Statuette, Leoni, Nastri e... pistole. Leone d’oro per il miglior film a «La scelta di Anne - L’E'vènement» di Audrey Diwan, «E' stata la mano di Dio» di Sorrentino vince il Leone d’argento - Gran premio della giuria (e viene scelto per rappresentare l’Italia agli Oscar 2022 per la sezione «Miglior film straniero») alla Mostra del Cinema di Venezia. Alla Festa del Cinema di Roma «Petite maman» di Celine Sciamma ha vinto come miglior film, la miglior regia è andata invece a «Belfast» di Kennet Baragh. Mentre ai Nastri D'Argento il premio come miglior attore a Kim Rossi Stuart per «Cosa sarà», migliore attrice Teresa Saponangelo per «Il buco in testa"; nastri speciali per Sophia Loren e Renato Pozzetto. Emma Dante con «Le sorelle Macaluso» miglior regista e miglior film. Tutti in piazza per il concertone del Primo Maggio a Roma, tutti in casa per l'ultima puntata dell'ultima serie dell'ultimo atto di Gomorra.

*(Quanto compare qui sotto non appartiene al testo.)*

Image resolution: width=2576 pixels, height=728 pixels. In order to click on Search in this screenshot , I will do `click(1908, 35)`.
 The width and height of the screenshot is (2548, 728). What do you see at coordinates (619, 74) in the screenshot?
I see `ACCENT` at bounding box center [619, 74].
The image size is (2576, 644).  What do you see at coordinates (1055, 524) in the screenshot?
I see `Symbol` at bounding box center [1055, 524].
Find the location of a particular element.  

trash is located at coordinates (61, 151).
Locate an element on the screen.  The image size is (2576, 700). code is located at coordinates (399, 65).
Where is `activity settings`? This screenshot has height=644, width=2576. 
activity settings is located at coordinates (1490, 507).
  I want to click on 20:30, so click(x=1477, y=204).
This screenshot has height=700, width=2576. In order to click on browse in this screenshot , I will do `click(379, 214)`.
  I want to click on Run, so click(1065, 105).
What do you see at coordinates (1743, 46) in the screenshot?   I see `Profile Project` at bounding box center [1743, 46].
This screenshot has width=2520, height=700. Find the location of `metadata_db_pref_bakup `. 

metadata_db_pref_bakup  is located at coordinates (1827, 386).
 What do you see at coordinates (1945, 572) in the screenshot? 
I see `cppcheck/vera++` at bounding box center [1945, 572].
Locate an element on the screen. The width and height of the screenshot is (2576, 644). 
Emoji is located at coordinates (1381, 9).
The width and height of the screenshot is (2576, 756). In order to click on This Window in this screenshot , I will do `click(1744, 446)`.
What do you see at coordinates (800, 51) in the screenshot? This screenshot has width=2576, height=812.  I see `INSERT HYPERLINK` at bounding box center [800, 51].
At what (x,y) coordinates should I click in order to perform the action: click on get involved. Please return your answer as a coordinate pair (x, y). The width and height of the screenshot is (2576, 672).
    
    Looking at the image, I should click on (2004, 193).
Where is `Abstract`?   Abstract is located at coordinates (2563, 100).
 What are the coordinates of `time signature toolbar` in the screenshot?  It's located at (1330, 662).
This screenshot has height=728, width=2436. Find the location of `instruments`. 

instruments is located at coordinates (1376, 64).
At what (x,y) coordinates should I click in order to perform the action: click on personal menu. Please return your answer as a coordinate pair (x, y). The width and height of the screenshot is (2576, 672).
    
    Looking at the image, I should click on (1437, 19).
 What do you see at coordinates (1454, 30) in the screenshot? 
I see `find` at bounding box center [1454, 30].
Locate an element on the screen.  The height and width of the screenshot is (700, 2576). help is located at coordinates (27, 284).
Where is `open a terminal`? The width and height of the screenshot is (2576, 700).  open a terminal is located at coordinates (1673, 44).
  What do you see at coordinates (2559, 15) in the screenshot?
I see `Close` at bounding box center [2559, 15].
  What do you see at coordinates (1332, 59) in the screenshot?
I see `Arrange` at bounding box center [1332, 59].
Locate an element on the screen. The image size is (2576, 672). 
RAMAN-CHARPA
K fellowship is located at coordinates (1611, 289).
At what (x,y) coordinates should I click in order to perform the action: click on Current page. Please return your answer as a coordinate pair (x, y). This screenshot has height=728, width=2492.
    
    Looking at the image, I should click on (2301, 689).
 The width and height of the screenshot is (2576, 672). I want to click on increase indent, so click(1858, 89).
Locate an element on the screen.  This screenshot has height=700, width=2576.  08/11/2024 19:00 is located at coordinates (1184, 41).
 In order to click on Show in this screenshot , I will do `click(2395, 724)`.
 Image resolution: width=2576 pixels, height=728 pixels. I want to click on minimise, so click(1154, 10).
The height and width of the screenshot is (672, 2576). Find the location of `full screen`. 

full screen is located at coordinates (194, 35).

L'anno del traghettamento, questo avrebbe dovuto essere il 2021.

Dalle città dolenti alle città sognanti. Dall'eterno dolore all'infinita speranza. Dalla perduta gente alla gente ritrovata. Invece è stato quello che tra inferno e paradiso ha fatto sosta in questo purgatorio. L'anno delle celebrazioni dantesche. Spettacolare Dante, anche settecento anni dopo. Il musico di canti e Cantiche, che sono luoghi del suono anche quelli, stridente o angelico. E della sua emancipazione orizzontale, dell'armonia e della sua tendenza all'alto. Per terzine, quei gruppi sovrabbondanti, irregolari, costretti in un tempo regolare. Lemmi su pentagrammi. Che pongono l'accento su una libertà sempre più cara, sempre più cercata.
... "E quindi uscimmo a riveder le stelle".